Pricing Carbonless Paper
Posted: 17 Sep 2007 07:44 pm
I price per 1000 sheets. I put my stock price as 41.88 per 1000. When I price 3 part 8.5x11 1000 sets, the stock price is not bad. However at 2000 and 5000 it is way off. Goes way too low.
My carton is 5000 sheets of 8.5x11. A carton of 5000 sheets is 209.40 and there are no discounts. Seems like I would set my less than carton price at 41.88 per 1000 sheets. Seems like it would be easier to just be able to type the per 1000 price in and let it give you the price based on markup. It seems to want to discount the price.
You are on the right track. The feel is nice. I have to get used to it and it takes time to learn where things are at. Thanks, Jerry.
. . . . . jerryjfm
Joined: 12 Sep 2007 Posts: 2
First, the easy part: To keep the program from discounting paper prices, simply click the green One-Price button after you've entered your 1-carton price.
You say you're pricing carbonless per 1,000 sheets. In Morning Flight, all carbonless is priced per 1,000 "sets," with padding automatically included in the price. To get around that, you would first need to create a new product (call it "Carbonless Sheets") in the Sheets category. Then create a matching paper item in the Writing category. Then create a My Postpress item for Carbonless Collating and Padding . . . you get the drift. For standard sets, it's always easier to let Morning Flight do the work for you.
Non-standard Carbonless (different weights and colors, heavier backer, etc.) does have to be priced outside the Carbonless category, either as a Sheet or a Cover product, depending on the weight.

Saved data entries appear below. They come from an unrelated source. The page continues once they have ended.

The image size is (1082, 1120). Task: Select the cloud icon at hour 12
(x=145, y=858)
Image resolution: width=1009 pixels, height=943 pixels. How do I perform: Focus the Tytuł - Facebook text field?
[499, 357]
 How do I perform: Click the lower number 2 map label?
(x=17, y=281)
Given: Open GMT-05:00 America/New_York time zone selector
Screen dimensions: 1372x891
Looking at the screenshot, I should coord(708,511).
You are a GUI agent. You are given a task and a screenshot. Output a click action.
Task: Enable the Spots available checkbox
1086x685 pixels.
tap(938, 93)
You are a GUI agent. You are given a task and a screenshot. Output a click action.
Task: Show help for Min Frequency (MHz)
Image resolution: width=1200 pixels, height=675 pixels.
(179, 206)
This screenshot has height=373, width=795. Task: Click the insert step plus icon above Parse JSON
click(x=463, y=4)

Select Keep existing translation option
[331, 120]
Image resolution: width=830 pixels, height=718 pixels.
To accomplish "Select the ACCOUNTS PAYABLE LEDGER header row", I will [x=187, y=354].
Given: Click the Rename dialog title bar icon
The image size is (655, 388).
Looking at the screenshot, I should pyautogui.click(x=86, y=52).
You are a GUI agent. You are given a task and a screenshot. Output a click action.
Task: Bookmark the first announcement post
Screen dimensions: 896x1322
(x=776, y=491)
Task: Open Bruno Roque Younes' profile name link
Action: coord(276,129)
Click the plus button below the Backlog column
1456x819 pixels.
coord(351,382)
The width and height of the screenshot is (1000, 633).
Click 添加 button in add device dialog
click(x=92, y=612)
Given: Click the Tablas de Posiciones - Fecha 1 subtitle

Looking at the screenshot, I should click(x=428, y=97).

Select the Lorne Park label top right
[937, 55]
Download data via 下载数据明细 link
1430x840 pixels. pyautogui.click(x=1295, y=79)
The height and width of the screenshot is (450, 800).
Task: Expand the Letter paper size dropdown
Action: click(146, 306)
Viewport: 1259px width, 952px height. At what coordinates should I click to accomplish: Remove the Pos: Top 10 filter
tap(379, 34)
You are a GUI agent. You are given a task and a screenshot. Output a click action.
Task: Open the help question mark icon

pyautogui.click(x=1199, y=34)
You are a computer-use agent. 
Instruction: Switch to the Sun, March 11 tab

This probably hasn't answered all your questions, but it's a start. Let me know where I can fill in the gaps.
. . . . . Hal Heindel
Got it! Thanks. It is all in learning your wording. It came out really close to the system we now use. A few small changes and we will have it. We now use an old DOS estimating program and it can no longer be updated. It looks like yours is really coming along. I really like the look! It is rather flexible and that is nice. Thanks for the fast reply!